What can a democracy like ours do when giant companies say, “Rules? We don’t need no stinkin’ rules! We don’t got to pay you no taxes!” and “We will just move out of your puny country if you try to tell us what to do.”

Government is beginning to enforce labor laws again, with the National Labor Relations Board (NLRB) filing a complaint against Boeing for retaliating against employees for legitimate union activities. In response Boeing’s CEO questions government’s “authority” to tell big businesses like Boeing what to do, saying companies like his can just move “overseas.” Sarah Palin echoes the complaint, saying businesses can just move to “more business-friendly countries.” These are direct challenges to the democracy we fought to build.

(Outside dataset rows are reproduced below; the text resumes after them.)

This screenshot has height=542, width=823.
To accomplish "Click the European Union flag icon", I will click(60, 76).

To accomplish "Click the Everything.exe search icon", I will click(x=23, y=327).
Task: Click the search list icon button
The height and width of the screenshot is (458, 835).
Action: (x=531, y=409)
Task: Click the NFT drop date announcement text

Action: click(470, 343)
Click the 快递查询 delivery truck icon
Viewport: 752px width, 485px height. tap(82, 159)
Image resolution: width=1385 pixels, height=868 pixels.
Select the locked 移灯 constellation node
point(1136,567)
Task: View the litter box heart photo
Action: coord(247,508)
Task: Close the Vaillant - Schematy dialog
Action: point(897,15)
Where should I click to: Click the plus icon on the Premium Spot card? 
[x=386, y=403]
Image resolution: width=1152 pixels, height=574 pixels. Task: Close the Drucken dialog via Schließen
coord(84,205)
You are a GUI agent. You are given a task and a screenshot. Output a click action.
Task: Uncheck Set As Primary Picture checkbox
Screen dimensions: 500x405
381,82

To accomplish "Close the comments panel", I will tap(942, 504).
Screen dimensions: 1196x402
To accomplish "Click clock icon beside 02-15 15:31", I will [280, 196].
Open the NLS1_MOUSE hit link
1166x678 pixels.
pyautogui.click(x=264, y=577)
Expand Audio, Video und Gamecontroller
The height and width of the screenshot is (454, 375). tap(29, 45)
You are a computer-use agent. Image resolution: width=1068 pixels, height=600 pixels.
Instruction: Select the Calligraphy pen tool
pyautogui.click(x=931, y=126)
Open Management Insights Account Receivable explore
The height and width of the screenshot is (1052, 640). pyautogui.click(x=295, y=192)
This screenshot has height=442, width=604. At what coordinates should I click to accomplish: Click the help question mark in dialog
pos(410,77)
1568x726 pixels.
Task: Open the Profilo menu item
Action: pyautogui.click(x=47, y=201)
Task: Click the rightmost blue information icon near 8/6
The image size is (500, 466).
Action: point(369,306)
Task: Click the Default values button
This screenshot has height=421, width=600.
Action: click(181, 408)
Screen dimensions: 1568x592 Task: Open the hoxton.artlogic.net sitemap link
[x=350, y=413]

Boeing Threatens “Overseas Flight”

Boeing chairman, president and CEO Jim McNerney has an op-ed in the Wall Street Journal in which he challenges the “authority” of our democracy to regulate giant multinational corporations.

“The NLRB is wrong and has far overreached its authority. Its action is a fundamental assault on the capitalist principles that have sustained America’s competitiveness since it became the world’s largest economy nearly 140 years ago. We’ve made a rational, legal business decision about the allocation of our capital and the placement of new work within the U.S.”

McNerney essentialy confirms that it was union activity that led Boeing to decide to open a plant in anti-union South Carolina,

“Among the considerations we sought were a long-term “no-strike clause” that would ensure production stability for our customers, and a wage and benefit growth trajectory that would help in our cost battle against Airbus and other state-sponsored competitors. … Union leaders couldn’t meet expectations on our key issues, and we couldn’t accept their demands that we remain neutral in all union-organizing campaigns…”

Like the movie stereotype, poking his finger in your chest, “You got a problem with that?”

McNerney goes on to call the NLRB enforcement “brazen regulatory activism” that “could accelerate the overseas flight of good, middle-class American jobs.”

There it is, the threat, basically, “We will just move out of your puny country if you try to tell us what to do, and we will take your jobs with us.”

Boots On Necks

Sarah Palin, in her Facebook post, Removing the Boot from the Throat of American Businesses, blasts President Obama’s “appointees at the National Labor Relations Board (NLRB) who have their boots on The Boeing Company’s neck.”

Palin explains that business is the boss now, not We-the-People democracy, writing,

Does the President realize the real concern here is not that businesses will choose to locate in one state over another? It’s that businesses will choose to locate in other countries because thanks to the Obama administration’s job killing policies and over-reaching regulatory boards the business climate in the United States is growing toxic.

Basically, she says government ought to just get out of the way of the plutocrats, because big, multinational businesses have so much power over democracy that,

… eventually every state will suffer when businesses declare “enough is enough” with these tactics and decide to relocate in more business-friendly countries.

Once again, the threat: Mess with us and we will leave and take your jobs with us.

Whose Boot Is On Whose Neck?

To be clear, Palin does not mean this as a call to strengthen democracy and get these companies and their threats under control. She is not complaining that these companies do not want to follow our rules and pay decent wages, offer benefits, protect worker safety and protect the environment. She is saying the United States should change and become more “business-friendly” — like the non-democracies that suppress labor rights, pay low wages, and lock you up if you complain.